Oil Prices Continue to Define Geopolitics


Geopolitical Diary
TUESDAY, OCTOBER 14, 2014 - 19:04   
STRATFOR
 
Editor's Note: Oil prices dropped steeply Oct. 14, with crude oil futures falling 4.6 percent to $81.84 per barrel -- the biggest decrease in more than two years. Brent crude dropped by more than $4 a barrel at one stage in the day, dipping below $85 for the first time since 2010. While these are relatively substantial drops, they are just one part of a continuing trend Stratfor has been tracking over the past few months. Factors behind the slump include weak demand, a surfeit of supply and the fact that many large Middle Eastern producers are reluctant to reduce their output.

In light of today's developments, we are republishing the following diary from Oct. 2, which details the reasons behind the falling prices and how the drops could affect oil-dependent countries around the world.

The global oil benchmark, Brent crude, fell Thursday to about $92 per barrel before rebounding to finish the day at around $94 per barrel, the lowest price since mid-2012. The latest sell-off follows one of the sharpest declines in a quarter in recent years, in which the price of oil slid about 16 percent. It may be premature to forecast sustained international oil prices lower than $90 per barrel, but if the price of oil remains close to where it is now, many oil exporting countries will feel the pain after basing their budgets on previous price expectations.

Simply put, the oil market has gotten overstocked. After spending much of the year producing only around 200,000 barrels per day, Libya has seen its production jump up by about 700,000 bpd since mid-June. The United States has continued its relentless expansion of oil production, with the latest Energy Information Agency figures estimating that U.S. production has increased by about 300,000 bpd since the beginning of August, and Iraq has experienced similar gains. Russia, Angola and Nigeria have also seen marked boosts in production. While most of the recent production increases are one-offs, North America could add another 1 million to 1.5 million barrels of production by the end of next year.
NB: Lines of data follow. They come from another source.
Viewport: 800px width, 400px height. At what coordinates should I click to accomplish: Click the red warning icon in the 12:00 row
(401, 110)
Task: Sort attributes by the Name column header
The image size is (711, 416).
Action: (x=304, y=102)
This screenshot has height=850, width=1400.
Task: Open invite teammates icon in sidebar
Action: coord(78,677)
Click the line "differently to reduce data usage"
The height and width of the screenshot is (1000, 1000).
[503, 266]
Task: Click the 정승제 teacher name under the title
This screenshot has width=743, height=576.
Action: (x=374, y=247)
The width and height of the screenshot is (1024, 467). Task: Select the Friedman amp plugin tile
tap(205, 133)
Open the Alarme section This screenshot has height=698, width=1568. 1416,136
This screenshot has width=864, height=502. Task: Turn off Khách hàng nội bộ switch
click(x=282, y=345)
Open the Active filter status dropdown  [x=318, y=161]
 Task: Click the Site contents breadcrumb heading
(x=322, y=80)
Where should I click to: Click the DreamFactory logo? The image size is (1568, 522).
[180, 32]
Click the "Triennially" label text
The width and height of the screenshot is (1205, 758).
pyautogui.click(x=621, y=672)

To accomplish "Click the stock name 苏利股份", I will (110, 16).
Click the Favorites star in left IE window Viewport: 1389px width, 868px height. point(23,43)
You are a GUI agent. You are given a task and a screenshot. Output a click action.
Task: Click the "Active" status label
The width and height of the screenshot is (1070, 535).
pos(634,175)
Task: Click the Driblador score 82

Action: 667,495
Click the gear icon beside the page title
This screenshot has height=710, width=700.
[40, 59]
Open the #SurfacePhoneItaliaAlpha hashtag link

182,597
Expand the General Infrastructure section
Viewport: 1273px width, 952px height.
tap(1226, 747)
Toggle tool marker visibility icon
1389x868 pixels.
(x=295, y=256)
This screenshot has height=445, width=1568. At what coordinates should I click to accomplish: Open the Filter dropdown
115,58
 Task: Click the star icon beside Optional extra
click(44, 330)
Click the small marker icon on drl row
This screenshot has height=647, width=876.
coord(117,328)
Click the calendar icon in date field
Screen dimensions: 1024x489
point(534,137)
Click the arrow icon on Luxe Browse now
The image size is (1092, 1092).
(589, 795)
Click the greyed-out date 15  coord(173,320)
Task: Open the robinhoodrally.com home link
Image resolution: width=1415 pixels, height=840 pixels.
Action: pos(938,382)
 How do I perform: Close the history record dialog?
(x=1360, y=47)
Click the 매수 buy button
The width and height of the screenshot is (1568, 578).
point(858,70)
What is a Geopolitical Diary? George Friedman Explains.
Despite these noteworthy hikes in oil production, sluggish demand by European and Asian (particularly Chinese) consumers has proved just as important to oil prices. While China's demand will continue to grow, demand in developed countries will remain flat, as it has for a while. These factors only add to the concern that if left unchecked, oil prices per barrel in the $90-$100 range may persist for the foreseeable future.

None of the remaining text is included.